The Mudcat Café TM
Thread #24089   Message #4173739
Posted By: and e
03-Jun-23 - 09:22 AM
Thread Name: Lyr ADD: Chamber Lye / John Harloson's Saltpeter
Subject: RE: Lyr ADD: Chamber Lye / John Harloson's Saltpeter
"During the latter part of the Civil War, the Confederacy was short of salt petre,
one of the most necessary ingredients of gunpowder. The following advertisement in
the Salem, Alabama Sentinel shows an original method of obtaining a supply:
"The ladies of Salem are respectfully requested to preserve their chamber lye, as it
is very needful in the cause of the Confederacy in the manufacture of nitre, a
necessary ingredient of gunpowder. Wagons with barrels will be sent to residences
daily to collect and remove the same.

"(signed) John Harrolson
"Agt.

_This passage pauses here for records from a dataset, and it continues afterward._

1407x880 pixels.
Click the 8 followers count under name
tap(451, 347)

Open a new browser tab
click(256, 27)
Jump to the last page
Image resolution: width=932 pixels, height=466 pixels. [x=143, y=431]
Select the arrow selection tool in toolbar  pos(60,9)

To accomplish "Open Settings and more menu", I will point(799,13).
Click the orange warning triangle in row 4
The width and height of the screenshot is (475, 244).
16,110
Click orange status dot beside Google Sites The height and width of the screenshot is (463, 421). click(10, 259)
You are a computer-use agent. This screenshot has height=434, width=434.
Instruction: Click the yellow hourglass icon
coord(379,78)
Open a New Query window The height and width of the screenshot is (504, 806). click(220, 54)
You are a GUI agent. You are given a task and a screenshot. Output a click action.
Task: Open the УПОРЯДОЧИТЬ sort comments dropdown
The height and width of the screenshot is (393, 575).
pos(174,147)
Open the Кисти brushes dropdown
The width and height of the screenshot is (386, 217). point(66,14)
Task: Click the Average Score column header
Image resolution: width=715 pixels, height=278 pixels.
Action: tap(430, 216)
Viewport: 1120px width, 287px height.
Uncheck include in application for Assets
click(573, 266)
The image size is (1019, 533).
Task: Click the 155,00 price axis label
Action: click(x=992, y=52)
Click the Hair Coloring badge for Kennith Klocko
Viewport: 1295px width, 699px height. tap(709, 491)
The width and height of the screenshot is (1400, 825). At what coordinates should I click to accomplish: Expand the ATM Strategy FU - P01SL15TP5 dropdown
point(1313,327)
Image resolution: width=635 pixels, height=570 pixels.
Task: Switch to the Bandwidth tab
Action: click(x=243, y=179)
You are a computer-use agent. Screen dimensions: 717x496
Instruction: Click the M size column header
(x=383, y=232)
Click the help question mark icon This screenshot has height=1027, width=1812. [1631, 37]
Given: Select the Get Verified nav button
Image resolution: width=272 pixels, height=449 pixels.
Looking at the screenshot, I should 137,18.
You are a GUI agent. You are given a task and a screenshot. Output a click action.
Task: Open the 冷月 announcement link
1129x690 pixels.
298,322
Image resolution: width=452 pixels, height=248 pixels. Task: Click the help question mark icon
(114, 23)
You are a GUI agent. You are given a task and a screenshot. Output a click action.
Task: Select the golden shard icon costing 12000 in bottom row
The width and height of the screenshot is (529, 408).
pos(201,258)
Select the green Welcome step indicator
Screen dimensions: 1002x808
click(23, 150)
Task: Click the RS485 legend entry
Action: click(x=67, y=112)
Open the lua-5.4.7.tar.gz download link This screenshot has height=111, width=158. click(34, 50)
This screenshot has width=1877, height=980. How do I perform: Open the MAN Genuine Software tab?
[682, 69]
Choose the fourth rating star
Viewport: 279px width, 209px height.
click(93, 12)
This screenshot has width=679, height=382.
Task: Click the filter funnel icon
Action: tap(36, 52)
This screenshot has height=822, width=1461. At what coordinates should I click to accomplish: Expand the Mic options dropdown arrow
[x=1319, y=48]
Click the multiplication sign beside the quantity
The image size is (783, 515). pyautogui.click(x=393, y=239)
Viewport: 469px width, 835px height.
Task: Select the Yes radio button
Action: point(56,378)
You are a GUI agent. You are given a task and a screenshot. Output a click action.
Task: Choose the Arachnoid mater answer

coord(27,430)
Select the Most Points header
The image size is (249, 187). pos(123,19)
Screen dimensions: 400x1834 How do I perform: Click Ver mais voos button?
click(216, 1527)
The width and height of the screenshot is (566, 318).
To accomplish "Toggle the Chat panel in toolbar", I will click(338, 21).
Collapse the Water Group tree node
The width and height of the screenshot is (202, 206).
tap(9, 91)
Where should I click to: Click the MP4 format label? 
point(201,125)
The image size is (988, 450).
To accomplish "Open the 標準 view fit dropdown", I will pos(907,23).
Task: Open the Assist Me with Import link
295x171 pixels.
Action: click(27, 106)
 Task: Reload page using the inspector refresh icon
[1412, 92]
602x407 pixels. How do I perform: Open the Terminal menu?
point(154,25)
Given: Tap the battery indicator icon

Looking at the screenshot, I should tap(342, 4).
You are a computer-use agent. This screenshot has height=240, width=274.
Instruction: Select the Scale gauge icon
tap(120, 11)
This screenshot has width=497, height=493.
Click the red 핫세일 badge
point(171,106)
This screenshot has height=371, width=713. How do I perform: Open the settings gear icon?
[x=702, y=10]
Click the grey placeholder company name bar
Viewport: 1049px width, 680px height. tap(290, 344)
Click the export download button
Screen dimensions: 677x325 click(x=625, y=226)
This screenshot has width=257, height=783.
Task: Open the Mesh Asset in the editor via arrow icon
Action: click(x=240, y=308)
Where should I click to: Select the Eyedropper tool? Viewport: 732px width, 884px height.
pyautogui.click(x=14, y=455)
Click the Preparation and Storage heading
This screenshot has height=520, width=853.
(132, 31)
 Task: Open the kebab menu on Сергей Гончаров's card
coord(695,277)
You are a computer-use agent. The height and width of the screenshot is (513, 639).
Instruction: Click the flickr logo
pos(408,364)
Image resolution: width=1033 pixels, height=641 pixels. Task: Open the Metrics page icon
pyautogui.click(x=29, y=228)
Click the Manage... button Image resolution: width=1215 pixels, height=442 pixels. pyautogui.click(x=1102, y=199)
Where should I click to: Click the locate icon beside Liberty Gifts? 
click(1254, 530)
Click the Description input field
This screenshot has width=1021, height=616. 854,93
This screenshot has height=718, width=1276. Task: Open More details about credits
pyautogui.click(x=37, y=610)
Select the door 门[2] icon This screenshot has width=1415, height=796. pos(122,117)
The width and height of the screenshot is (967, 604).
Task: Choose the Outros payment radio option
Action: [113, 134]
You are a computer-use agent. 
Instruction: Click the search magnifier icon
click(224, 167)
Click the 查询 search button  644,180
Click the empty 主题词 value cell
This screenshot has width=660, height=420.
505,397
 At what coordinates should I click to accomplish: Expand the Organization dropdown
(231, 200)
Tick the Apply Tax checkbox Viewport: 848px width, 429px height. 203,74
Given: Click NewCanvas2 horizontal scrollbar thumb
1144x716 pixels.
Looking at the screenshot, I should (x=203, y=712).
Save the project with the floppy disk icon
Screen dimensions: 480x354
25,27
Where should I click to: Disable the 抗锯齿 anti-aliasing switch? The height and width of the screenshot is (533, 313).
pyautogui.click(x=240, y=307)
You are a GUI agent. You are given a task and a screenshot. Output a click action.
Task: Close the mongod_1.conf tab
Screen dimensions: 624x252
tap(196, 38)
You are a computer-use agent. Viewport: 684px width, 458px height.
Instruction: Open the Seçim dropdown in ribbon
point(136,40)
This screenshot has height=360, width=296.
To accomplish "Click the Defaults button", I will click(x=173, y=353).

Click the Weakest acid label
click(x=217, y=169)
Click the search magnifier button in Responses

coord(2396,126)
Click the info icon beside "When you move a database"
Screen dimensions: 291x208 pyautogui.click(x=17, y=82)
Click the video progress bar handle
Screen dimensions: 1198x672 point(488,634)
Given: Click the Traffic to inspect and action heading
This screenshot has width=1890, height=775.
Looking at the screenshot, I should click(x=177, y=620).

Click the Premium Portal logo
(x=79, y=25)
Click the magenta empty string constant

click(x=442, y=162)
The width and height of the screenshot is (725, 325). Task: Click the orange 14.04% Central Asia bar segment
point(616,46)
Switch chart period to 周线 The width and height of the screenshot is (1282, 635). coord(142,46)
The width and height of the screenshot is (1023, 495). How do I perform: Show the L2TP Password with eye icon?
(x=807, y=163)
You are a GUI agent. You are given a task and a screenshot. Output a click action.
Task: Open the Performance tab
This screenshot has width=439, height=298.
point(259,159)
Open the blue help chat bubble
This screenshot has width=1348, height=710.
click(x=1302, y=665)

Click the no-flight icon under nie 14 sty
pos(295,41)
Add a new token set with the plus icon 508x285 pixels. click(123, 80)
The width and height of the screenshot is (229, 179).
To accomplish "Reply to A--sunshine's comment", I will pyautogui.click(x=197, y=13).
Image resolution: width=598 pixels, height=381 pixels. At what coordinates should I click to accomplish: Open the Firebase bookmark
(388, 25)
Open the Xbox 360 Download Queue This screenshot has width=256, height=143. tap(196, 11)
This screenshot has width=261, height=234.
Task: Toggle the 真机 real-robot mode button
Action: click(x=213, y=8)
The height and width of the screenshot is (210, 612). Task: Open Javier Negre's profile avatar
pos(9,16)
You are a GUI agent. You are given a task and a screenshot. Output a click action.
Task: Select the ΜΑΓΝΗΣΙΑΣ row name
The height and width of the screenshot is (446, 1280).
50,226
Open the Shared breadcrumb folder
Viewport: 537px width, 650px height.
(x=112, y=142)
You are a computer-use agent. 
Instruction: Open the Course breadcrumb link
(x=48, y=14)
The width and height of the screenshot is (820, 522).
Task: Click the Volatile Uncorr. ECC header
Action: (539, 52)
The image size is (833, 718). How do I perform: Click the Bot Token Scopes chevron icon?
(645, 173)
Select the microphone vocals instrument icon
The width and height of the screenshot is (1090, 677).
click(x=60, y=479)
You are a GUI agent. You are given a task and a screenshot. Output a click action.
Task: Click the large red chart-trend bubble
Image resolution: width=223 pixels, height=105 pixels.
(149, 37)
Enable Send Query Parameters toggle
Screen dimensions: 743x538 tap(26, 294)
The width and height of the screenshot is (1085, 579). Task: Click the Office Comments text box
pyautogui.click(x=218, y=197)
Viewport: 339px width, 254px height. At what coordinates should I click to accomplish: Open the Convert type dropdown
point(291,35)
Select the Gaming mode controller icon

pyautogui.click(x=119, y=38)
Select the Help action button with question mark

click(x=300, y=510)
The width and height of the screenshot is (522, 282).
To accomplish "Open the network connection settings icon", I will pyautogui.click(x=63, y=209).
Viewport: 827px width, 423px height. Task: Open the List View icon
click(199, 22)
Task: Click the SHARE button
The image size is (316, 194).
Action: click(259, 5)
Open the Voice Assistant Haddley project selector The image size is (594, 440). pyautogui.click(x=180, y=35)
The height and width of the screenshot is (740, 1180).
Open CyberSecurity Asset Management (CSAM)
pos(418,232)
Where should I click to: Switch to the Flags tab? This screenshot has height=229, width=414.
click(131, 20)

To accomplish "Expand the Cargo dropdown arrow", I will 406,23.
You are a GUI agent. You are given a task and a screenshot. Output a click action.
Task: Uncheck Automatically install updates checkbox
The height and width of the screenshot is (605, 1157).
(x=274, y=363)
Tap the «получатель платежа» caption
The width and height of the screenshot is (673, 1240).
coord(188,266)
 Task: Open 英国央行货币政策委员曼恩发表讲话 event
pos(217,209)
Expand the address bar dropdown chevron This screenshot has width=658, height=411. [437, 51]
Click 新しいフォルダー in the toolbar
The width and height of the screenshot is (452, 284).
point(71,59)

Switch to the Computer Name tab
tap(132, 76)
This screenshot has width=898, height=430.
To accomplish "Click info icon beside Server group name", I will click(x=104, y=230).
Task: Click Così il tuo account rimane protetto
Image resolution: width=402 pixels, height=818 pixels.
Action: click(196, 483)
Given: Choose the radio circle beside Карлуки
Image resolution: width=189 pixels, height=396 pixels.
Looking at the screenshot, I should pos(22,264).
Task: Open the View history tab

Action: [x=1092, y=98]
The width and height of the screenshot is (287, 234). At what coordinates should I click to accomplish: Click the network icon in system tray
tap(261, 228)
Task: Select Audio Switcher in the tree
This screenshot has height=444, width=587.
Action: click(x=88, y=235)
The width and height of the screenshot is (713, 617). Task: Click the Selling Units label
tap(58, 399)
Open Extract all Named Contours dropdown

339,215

Ordnance & Minging Bureau
"C.S.A."


"The scheme was so novel that a local wit perpetrated the following:

"John Harrolson, John Harrolson, you are a funny creature,
You've given to this cruel war, a new and curious feature.
You'd have us think, while every man is bound to be a fighter,
The women, bless their pretty dears, should save their pee for nitre.

"John Harrolson, John Harrolson, where did you get the notion
To send the barrels around the town to gather up the lotion?
We thought the women's duty done in keeping house and diddling,
But now you'd set the pretty dears to patriotic piddling.

"John Harrolson, John Harrolson, do, pray, invent a neater
And somewhat less immodest way of making your saltpetre.
The things's so very queer, you know, gunpowder-like and cranky,
That when a lady jerks her brine she shoots a bloody Yankee.



"A copy of this found its way through the lines and a Vermont corporal wrote
the following which was sent back to the Rebel camp:

"John Harrolson, John Harrolson, we read in song and story,
How women's tears in all these years have sprinkled fields of glory,
But ne'er before did women help their race in deeds of slaughter,
'Till Southern beauties dried their tears and went to making water.

"No wonder, John, your boys are brave. Who wouldn't be a fighter?
If every time he shot his gun, he used his sweetheart's nitre?
And, vice versa, what could make a Yankee soldier sadder,
Than dodging bullets fired from a pretty woman's bladder?

"We've heard it said a subtle smell still lingered in the powder,
And as the smoke grew thick and the din of battle louder,
That there was found in this compound a serious objection:
The soldiers could not sniff it without causing an erection.

"'Tis clear now why desertion is so common from your ranks:
An Arctic nature's needed to withstand Dame Venus' pranks.
A Southerner can't stand the press -- when once he's had a smell.
He's got to have a piece or bust -- the peace can go to hell.


From The Canfield Collection (c1926) by an unidentified informant. It is close to the
text in Randolph "Unprintable" collection Volume 2, Blow the Candles Out, pp. 659-662.